Omit every picture. Return all other data as it stands.

(Saved entries)
_____

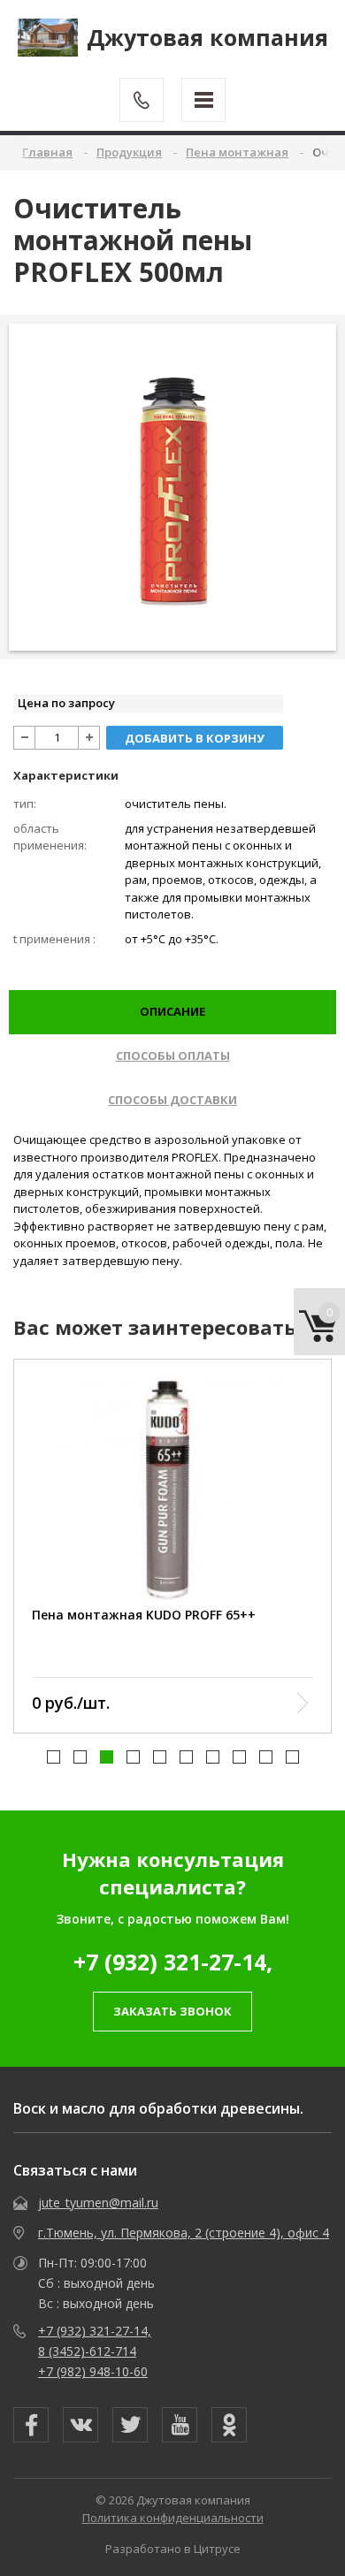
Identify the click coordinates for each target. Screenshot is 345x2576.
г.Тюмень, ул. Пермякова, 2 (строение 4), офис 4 (183, 2232)
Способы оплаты (173, 1055)
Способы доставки (172, 1100)
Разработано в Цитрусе (173, 2549)
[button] (53, 1757)
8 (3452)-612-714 (87, 2351)
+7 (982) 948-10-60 (93, 2371)
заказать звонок (172, 2011)
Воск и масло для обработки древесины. (158, 2108)
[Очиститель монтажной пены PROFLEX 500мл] (173, 486)
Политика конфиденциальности (173, 2518)
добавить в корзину (194, 738)
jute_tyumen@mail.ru (98, 2202)
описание (172, 1011)
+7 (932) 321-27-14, (172, 1962)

_____

▶ **RESPONSE TO THIS EXERCISE**:
Identify the click coordinates for each target. Screenshot is 345x2576.
г.Тюмень, ул. Пермякова, 2 (строение 4), офис 4 (183, 2232)
Способы оплаты (173, 1055)
Способы доставки (172, 1100)
Разработано в Цитрусе (173, 2549)
[button] (53, 1757)
8 (3452)-612-714 (87, 2351)
+7 (982) 948-10-60 (93, 2371)
заказать звонок (172, 2011)
Воск и масло для обработки древесины. (158, 2108)
[Очиститель монтажной пены PROFLEX 500мл] (173, 486)
Политика конфиденциальности (173, 2518)
добавить в корзину (194, 738)
jute_tyumen@mail.ru (98, 2202)
описание (172, 1011)
+7 (932) 321-27-14, (172, 1962)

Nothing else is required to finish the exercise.